Cocky comeback

RARE Carnaby’s black cockatoos have returned to Baigup Wetlands.

The Baigup Wetlands Interest Group and Bayswater council have been working to pull out weeds and restore biodiversity at the wetlands’ which straddles Bayswater and Maylands. The area’s suffered from acid-sulphate soils, high salinity levels, invasive weeds and introduced species including domestic dogs bothering the wildlife.

The group’s goal is to provide a habitat for birds, terrestrial and aquatic animals like turtles, skinks, and the famous dancing peacock spider. 

The endangered Carnaby’s cockies were historically recorded in the area but when the council commissioned a wetlands management plan back in 2014, the birds hadn’t been seen there in years. 

Only two anecdotal sightings had been reported, with surveys in 1991 and 2010 coming up empty-handed. 

But a 2018 fauna survey recognised it was on its way back as a potential feeding area.

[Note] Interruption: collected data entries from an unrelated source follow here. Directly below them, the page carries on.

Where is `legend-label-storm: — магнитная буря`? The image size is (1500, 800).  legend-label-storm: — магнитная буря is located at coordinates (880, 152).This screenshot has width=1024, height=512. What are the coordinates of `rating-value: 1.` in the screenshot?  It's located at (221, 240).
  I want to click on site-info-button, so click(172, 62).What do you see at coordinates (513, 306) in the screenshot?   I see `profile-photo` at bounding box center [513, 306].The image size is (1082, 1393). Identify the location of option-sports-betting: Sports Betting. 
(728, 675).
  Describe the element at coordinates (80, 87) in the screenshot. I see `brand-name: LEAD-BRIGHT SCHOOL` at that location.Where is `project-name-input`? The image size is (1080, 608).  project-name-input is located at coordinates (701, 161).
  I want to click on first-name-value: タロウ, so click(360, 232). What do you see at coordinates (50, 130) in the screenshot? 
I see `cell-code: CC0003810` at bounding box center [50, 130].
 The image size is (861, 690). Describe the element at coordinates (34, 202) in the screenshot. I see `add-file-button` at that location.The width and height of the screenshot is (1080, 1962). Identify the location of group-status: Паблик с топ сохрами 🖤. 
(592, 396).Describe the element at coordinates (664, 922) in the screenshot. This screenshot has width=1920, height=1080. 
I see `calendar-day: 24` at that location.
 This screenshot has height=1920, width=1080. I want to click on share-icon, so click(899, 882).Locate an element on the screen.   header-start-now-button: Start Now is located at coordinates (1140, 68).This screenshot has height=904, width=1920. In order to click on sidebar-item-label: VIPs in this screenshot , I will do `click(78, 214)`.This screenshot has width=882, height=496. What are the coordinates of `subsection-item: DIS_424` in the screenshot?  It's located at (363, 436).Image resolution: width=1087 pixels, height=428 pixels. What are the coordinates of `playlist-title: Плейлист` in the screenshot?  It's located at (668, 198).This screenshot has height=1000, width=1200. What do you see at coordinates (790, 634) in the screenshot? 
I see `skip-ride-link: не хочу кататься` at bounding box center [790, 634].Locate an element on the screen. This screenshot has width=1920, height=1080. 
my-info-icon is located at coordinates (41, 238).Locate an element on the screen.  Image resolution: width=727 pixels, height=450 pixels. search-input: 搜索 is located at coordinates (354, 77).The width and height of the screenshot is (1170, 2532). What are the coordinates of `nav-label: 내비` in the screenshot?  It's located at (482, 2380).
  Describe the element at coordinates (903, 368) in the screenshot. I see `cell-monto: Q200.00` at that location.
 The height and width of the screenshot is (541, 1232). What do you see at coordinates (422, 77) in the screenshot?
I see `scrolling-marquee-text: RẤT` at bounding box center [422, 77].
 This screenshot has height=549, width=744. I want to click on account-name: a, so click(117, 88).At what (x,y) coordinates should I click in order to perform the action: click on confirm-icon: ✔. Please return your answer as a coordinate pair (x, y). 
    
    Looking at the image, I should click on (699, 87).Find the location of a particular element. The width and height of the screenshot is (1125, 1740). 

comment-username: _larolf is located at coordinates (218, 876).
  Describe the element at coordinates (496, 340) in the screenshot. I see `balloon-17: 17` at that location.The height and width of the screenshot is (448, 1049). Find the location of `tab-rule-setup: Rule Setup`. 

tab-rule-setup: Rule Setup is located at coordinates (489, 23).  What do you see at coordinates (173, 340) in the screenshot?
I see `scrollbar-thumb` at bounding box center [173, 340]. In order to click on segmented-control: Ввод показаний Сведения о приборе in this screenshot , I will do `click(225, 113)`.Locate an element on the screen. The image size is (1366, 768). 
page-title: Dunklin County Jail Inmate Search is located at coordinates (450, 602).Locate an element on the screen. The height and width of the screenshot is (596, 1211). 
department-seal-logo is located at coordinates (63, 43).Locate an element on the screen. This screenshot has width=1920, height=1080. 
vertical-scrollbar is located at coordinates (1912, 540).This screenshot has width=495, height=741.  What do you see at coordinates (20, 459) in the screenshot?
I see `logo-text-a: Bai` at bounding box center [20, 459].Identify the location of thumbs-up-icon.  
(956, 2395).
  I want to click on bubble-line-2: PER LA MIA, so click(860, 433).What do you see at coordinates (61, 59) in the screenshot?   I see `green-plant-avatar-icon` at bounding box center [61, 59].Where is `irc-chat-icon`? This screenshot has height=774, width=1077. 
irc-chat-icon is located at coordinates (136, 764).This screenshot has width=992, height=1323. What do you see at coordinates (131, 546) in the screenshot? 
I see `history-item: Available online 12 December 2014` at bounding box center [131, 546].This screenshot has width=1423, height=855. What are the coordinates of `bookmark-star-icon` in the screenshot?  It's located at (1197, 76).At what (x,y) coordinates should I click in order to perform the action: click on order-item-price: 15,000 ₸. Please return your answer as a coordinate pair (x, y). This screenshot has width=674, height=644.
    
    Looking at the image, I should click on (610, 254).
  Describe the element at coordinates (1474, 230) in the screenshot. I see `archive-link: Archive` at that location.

This week the council reported that cockies had come back, feasting on native plant species which had long since disappeared before revegetation efforts.

Regular wetlands walker John Baas photographed the birds, and tells us “I go to Baigup at least once a week and have been for years”. 

The birds are occasionally heard in tall trees outside the reserve and sometimes fly overhead, but he says “this is the first time I’ve seen them feeding in the reserve… the first time I’ve actually ever seen them using Baigup as habitat”.

The 2018 fauna survey also said the area also has potential to become a habitat for quenda again. The quenda, aka southern brown bandicoot, were also historically seen at Baigup but none were found in that survey, likely due to introduced predators, the habitat becoming fragmented from other bushland, and increased waterlogging. 

Meanwhile the Baigup Wetlands Interest Group’s work carries on, with volunteers invited to come down to work on the reserve this Sunday April 18 at 9am.